Items from a dataset:
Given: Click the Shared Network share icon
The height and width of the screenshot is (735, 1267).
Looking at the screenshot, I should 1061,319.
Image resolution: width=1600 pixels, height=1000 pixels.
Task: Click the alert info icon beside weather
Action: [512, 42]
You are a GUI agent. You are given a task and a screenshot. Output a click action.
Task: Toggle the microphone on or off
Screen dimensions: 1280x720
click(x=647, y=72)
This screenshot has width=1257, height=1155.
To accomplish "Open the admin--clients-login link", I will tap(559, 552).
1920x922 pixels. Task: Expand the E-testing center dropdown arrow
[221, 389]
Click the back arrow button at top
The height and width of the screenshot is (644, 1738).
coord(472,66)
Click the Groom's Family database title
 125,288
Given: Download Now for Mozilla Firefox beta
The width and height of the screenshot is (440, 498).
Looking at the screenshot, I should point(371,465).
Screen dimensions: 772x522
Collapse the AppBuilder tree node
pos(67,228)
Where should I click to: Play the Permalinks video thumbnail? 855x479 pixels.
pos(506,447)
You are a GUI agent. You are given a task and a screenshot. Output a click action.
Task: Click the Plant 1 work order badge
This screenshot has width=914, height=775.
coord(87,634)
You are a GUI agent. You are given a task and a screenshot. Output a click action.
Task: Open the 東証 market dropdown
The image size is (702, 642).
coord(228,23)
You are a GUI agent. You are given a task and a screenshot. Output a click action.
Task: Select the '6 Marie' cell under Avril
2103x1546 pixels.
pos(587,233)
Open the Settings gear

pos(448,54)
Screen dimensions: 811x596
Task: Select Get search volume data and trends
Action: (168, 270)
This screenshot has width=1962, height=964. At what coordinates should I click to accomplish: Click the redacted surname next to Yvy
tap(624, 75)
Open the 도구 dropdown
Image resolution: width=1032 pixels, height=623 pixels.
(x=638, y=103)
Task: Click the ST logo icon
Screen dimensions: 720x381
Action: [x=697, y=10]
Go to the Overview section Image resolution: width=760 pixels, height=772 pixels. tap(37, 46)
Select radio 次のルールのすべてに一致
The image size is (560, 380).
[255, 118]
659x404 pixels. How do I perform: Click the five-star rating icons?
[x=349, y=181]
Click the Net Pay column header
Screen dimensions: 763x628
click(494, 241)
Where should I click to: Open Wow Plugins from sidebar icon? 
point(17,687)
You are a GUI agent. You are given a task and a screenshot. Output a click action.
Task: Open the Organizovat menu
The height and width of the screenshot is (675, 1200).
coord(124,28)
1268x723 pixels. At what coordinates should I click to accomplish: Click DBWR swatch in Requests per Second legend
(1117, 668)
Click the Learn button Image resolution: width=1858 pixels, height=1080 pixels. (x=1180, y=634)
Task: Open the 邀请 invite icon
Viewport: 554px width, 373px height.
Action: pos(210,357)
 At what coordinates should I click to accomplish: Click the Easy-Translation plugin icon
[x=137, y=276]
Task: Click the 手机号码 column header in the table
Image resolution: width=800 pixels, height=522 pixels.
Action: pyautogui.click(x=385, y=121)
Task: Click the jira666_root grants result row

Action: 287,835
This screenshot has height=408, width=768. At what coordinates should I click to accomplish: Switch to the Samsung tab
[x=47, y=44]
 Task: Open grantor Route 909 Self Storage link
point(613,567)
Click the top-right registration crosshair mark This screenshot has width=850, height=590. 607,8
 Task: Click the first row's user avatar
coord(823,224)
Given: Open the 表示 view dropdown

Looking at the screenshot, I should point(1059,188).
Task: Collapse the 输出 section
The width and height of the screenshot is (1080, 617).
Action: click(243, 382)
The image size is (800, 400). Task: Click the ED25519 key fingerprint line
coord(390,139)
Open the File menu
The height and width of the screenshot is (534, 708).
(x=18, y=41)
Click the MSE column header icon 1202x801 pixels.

YOUR GOAL :: In exact wording, restate the lines of the data above from the first through the one holding "Click the Net Pay column header", and stop after that line.

RESULT OF THIS TASK ::
Given: Click the Shared Network share icon
The height and width of the screenshot is (735, 1267).
Looking at the screenshot, I should 1061,319.
Image resolution: width=1600 pixels, height=1000 pixels.
Task: Click the alert info icon beside weather
Action: [512, 42]
You are a GUI agent. You are given a task and a screenshot. Output a click action.
Task: Toggle the microphone on or off
Screen dimensions: 1280x720
click(x=647, y=72)
This screenshot has width=1257, height=1155.
To accomplish "Open the admin--clients-login link", I will tap(559, 552).
1920x922 pixels. Task: Expand the E-testing center dropdown arrow
[221, 389]
Click the back arrow button at top
The height and width of the screenshot is (644, 1738).
coord(472,66)
Click the Groom's Family database title
 125,288
Given: Download Now for Mozilla Firefox beta
The width and height of the screenshot is (440, 498).
Looking at the screenshot, I should point(371,465).
Screen dimensions: 772x522
Collapse the AppBuilder tree node
pos(67,228)
Where should I click to: Play the Permalinks video thumbnail? 855x479 pixels.
pos(506,447)
You are a GUI agent. You are given a task and a screenshot. Output a click action.
Task: Click the Plant 1 work order badge
This screenshot has width=914, height=775.
coord(87,634)
You are a GUI agent. You are given a task and a screenshot. Output a click action.
Task: Open the 東証 market dropdown
The image size is (702, 642).
coord(228,23)
You are a GUI agent. You are given a task and a screenshot. Output a click action.
Task: Select the '6 Marie' cell under Avril
2103x1546 pixels.
pos(587,233)
Open the Settings gear

pos(448,54)
Screen dimensions: 811x596
Task: Select Get search volume data and trends
Action: (168, 270)
This screenshot has width=1962, height=964. At what coordinates should I click to accomplish: Click the redacted surname next to Yvy
tap(624, 75)
Open the 도구 dropdown
Image resolution: width=1032 pixels, height=623 pixels.
(x=638, y=103)
Task: Click the ST logo icon
Screen dimensions: 720x381
Action: [x=697, y=10]
Go to the Overview section Image resolution: width=760 pixels, height=772 pixels. tap(37, 46)
Select radio 次のルールのすべてに一致
The image size is (560, 380).
[255, 118]
659x404 pixels. How do I perform: Click the five-star rating icons?
[x=349, y=181]
Click the Net Pay column header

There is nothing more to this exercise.